Tuscan Tortellini Chicken Soup Served in A Roasted Pumpkin

Fall is one of my favorite seasons not only for the changing colors and cooler weather, but all the fun recipes.

This soup is delicious and easy to make. While it is perfect for any time of year, it looks incredible when served in a roasted pumpkin for that fall flair. Can we be more extra?

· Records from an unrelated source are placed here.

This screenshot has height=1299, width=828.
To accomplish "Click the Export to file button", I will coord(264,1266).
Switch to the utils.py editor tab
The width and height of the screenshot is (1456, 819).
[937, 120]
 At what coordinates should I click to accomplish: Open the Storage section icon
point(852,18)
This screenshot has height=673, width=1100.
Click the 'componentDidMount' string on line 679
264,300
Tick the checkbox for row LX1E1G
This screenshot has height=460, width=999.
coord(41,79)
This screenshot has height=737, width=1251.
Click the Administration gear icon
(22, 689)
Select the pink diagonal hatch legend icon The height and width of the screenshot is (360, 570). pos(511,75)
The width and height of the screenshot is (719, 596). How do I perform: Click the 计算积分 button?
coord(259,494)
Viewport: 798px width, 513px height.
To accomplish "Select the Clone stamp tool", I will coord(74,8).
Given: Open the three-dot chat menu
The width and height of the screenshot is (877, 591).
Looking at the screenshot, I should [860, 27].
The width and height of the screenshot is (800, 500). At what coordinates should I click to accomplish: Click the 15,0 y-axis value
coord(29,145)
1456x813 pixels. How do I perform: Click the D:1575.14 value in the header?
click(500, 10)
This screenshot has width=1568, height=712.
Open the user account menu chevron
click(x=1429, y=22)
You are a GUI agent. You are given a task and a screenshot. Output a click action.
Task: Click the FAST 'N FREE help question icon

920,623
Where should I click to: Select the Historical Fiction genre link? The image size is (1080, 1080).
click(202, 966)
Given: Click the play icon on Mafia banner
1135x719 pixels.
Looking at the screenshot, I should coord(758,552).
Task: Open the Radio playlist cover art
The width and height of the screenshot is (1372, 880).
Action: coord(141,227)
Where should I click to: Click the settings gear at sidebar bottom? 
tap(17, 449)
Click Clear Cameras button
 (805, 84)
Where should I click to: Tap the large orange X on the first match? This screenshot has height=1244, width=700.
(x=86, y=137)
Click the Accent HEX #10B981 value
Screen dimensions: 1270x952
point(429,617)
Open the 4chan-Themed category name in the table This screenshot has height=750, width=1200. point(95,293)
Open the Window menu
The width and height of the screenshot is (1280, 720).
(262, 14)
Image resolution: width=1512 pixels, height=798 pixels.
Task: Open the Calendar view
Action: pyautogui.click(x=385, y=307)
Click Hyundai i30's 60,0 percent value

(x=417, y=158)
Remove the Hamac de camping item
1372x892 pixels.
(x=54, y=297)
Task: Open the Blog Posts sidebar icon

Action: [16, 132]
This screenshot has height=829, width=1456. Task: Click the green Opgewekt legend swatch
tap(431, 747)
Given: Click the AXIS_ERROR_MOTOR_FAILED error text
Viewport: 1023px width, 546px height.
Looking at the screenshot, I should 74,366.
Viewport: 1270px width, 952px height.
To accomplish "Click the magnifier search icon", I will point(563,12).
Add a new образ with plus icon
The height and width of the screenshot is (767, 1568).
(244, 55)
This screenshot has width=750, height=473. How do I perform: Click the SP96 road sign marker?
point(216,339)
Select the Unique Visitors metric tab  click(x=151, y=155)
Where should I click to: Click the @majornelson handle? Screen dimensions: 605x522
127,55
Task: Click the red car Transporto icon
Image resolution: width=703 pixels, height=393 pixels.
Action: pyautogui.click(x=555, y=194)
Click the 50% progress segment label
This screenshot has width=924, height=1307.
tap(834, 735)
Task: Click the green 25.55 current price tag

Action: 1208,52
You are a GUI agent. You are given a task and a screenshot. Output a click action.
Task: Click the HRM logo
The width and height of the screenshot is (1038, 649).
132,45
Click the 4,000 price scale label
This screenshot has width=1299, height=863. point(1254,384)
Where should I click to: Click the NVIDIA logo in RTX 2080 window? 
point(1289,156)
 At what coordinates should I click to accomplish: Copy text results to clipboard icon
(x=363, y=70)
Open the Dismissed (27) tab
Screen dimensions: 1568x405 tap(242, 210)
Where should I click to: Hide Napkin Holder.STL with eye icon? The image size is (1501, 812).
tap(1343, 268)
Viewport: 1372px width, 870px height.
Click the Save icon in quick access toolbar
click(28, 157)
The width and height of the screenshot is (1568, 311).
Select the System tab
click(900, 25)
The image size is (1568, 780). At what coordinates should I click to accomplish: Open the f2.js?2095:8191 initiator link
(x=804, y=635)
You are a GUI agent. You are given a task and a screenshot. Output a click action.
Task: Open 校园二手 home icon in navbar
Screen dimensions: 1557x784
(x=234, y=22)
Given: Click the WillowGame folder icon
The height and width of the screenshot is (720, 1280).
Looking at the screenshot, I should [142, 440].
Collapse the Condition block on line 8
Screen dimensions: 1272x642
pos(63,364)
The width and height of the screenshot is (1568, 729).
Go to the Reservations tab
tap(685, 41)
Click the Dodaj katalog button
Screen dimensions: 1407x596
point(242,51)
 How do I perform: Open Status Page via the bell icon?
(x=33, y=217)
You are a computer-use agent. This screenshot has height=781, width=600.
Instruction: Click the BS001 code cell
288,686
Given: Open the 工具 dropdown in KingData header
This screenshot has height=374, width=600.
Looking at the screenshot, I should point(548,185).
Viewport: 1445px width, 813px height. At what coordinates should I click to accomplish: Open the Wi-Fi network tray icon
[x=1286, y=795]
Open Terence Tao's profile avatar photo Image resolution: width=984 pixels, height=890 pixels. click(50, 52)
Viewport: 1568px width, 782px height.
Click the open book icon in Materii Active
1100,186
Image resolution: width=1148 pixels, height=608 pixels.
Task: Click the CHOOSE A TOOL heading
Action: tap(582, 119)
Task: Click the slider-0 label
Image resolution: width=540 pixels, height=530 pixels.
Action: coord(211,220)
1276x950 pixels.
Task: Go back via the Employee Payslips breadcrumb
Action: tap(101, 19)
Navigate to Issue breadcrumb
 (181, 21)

I served this Tuscan Tortellini Chicken Soup in a roasted pumpkin for my American-Themed Halloween Dinner party this year. I highly recommend you give it a try.

Servings and Nutritional Facts

You know I love great food but also love making choices that improve my health and fitness.

That’s why I make certain substitutes in my recipes (i.e. plain nonfat greek yogurt instead of sour cream) so I can get great taste while meeting my goals.

This recipes makes 13 one cup servings. Yes, 13. How fun is that for Halloween??

I add the recipe into MyFitnessPal to quickly and efficiently calculate the nutritional facts per serving. They are as follows:

  • Servings: 13
  • Calories: 218
  • Total Fat: 6.5g
  • Total Carbohydrates: 21.1g
  • Protein: 16.6g
  • Dietary Fiber: 2.3g
  • Sugar: 5g
  • Sodium: 501.7mg
  • Cholesterol: 54.3g


  • Pumpkin (carved out)
  • Cheese Tortellini (16 oz)
  • Shredded Rotisserie Chicken (15 oz)
  • Cooking oil of choice (2 tablespoons) — one tablespoon is to coat the pumpkin, one tablespoon is to coat the tomatoes.
  • Chicken Broth (7 oz)
  • Nonfat Plain Greek Yogurt (170 grams) – I use Oikos brand
  • Can of Tomato Soup – I use Healthy Request Tomato by Campbells
  • 2% Milk (1 cup)
  • Finely Shredded Cheese (28g) — I used fiesta Blend Reduced Fat Cheese by Great Value
  • Tomato Paste – I used 3/4ths of the can but next time I’ll use the full can
  • Fresh baby spinach (4 cups)
  • Fresh tomatoes (3-4 full tomatoes)
  • Italian Seasoning (4 tablespoons or to taste)
  • Garlic Power (1 tablespoon or to taste)
  • Red pepper chili flakes (1 teaspoon or to taste)
  • Onion Powder (1 teaspoon or to taste)
  • Salt and Pepper to taste

Cooking Instructions

About 90 minutes before you want to serve, preheat oven to 400 degrees.

Coat the outside and inside of your pumpkin with cooking oil. Line a baking sheet with foil, place the pumpkin on the baking sheet and place in the oven for 30 – 60 minutes (this depends on the size of your pumpkin).

NOTE: Don’t let the pumpkin get overly cooked so that it starts to lose its form or the bottom of pumpkin may fall out. You’re roasting it to get it to darken. Turn on low broil a few minutes before taking out.

Add the chicken broth, greek yogurt, tomato soup, milk, and tomato paste into your cooking pot. Turn onto Medium – High heat. Stir until well mixed.

Add in the spices: Italian seasoning, garlic power, red pepper chili flakes, onion power, salt and pepper.

Add the baby spinach leaves and stir. The heat from the liquid will wilt them.

Add the cheese.

Bring the soup to a low boil and add in the tortellini.

Cook for a couple minutes until the tortellini begins to soften.

Turn the heat down to low and add the shredded chicken.

Let the soup simmer while the pumpkin continues to roast. Keep on low heat as to not overcook the tortellini.

Remove the pumpkin from the oven and place the pumpkin on a plate. Choose a plate that is just large enough for the the pumpkin to completely set on. You don’t want a plate that is much larger in circumference than the pumpkin.

Place the tomatoes on the baking sheet and cover with cooking oil.

Place the tomatoes in the over at 400 degrees and cook for 15-20 minutes or until they are cooked and turning darker. Place on broil if need be. The tomatoes will keep their shape but will be soft to touch.

Remove the tomatoes from the oven, cut them into chunks, and add into the soup.

Pour the soup into the pumpkin.

Place the plate on the dinner or serving table.

Decorate around the pumpkin with straw, smaller pumpkins, gourds, and whatever your heart desires.

Invite friends and family for an impressive dinner party!